Central Institute of Psychiatry (CIP) in Kanke, which possibly made Ranchi famous across India before a certain cricketer named Dhoni came along, steps into the 100th year of its existence on Wednesday.
Governor Droupadi Murmu and chief minister Raghubar Das will be present at the start of the centenary celebrations on Wednesday, which will comprise a continuing medical education programme on media and mental health.
A pioneer in mental health in eastern India, CIP started on May 17, 1918, when it was called European Lunatic Asylum, with 174 patients.
Though a Johnny-come-lately compared to the Mumbai asylum, which opened in 1745 and was India's first institution for mental healthcare, the CIP filled an important void.
When the number of European mental patients increased during the World War I and asylums in Bengal at Bhawanipur (Calcutta) and Berhampore were overcrowded, Ranchi was chosen for a new mental health institution due to its salubrious climate and peaceful wilderness.
The hospital, with its pavilion-like wards surrounded by manicured lawns spread over a 210-acre campus, did not have an attractive start.
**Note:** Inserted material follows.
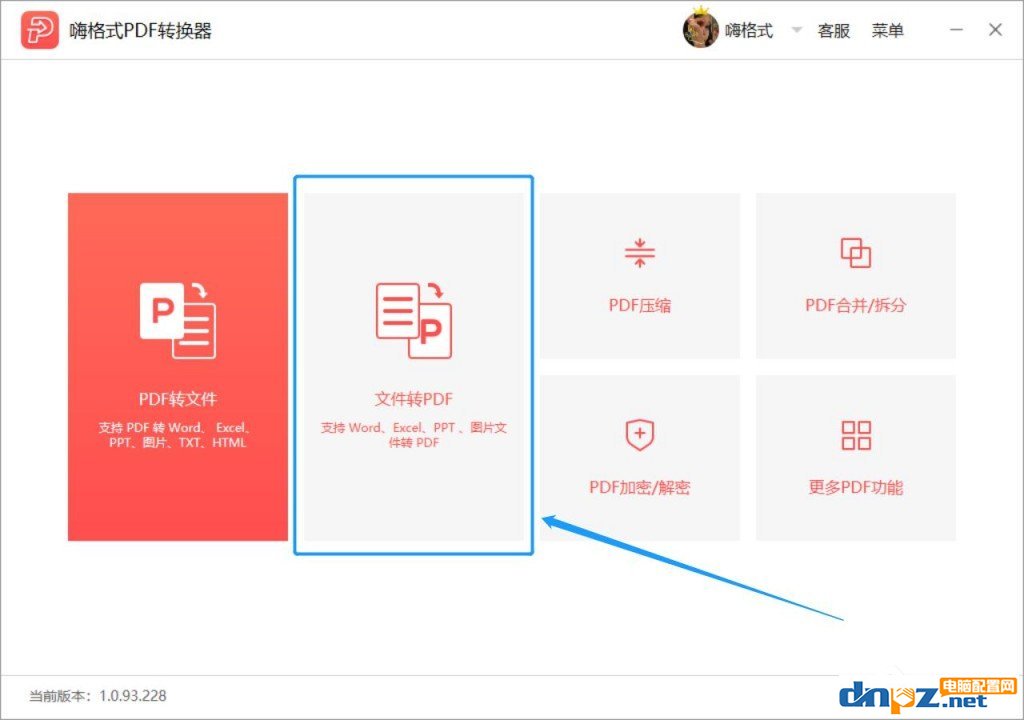Select the PDF合并/拆分 overlapping squares icon
This screenshot has height=720, width=1024.
click(x=855, y=253)
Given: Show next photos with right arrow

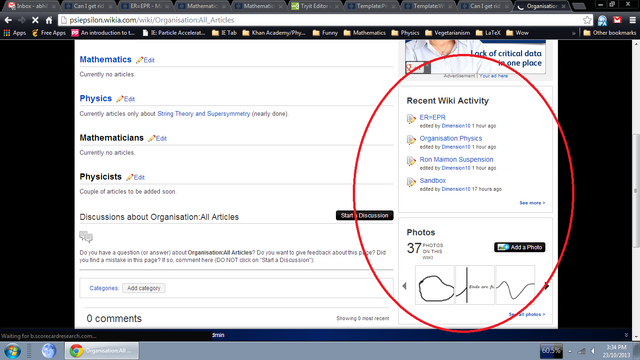Looking at the screenshot, I should [547, 286].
Lieutenant-Colonel Owen A.R. Berkeley-Hill, who headed it for 15 years since October 1919 found it a "bear garden". "My heart sank...I felt overcome with disappointment", he would later say.
To raise awareness for its upgrade, Berkeley-Hill approached the editor of The Statesman.
The newspaper's piece on the Ranchi asylum describing it as "worse than a kaffir's kraal (African homestead)" created the intended uproar, forcing the government to initiate steps for its improvement measures.
At the time of his leaving, even Berkeley-Hill felt it was "the finest mental hospital in Asia".
Meant only for European and Anglo-Indian patients till Indian Independence in 1947, the institute has many firsts in mental healthcare in India to its credit, be it occupational therapy treatment (1922), electroconvulsive therapy (1943) or leucotomy (1949).
It got affiliation from University of London for diploma in psychological medicine examination in 1922 when there was no scope for post-graduate training in psychiatry in this country.
The first draft of Indian Mental Health Act 1987 was also made here by Major R.B. Davis, S.A. Hasib and J. Ray in 1948.
The Union government took over its control from a board of trustees in 1954.
The pejorative name European Lunatic Asylum obviously did not last long.
In 1922, it became European Mental Hospital; in 1947, Inter-Provincial Mental Hospital; in 1952, Hospital for Mental Diseases; and finally in 1977, the Central Institute of Psychiatry, the changes reflecting the growing progressiveness on mental health.
CIP now offers courses varying from psychiatric nursing to post-graduate degree in psychiatry and research in clinical psychology.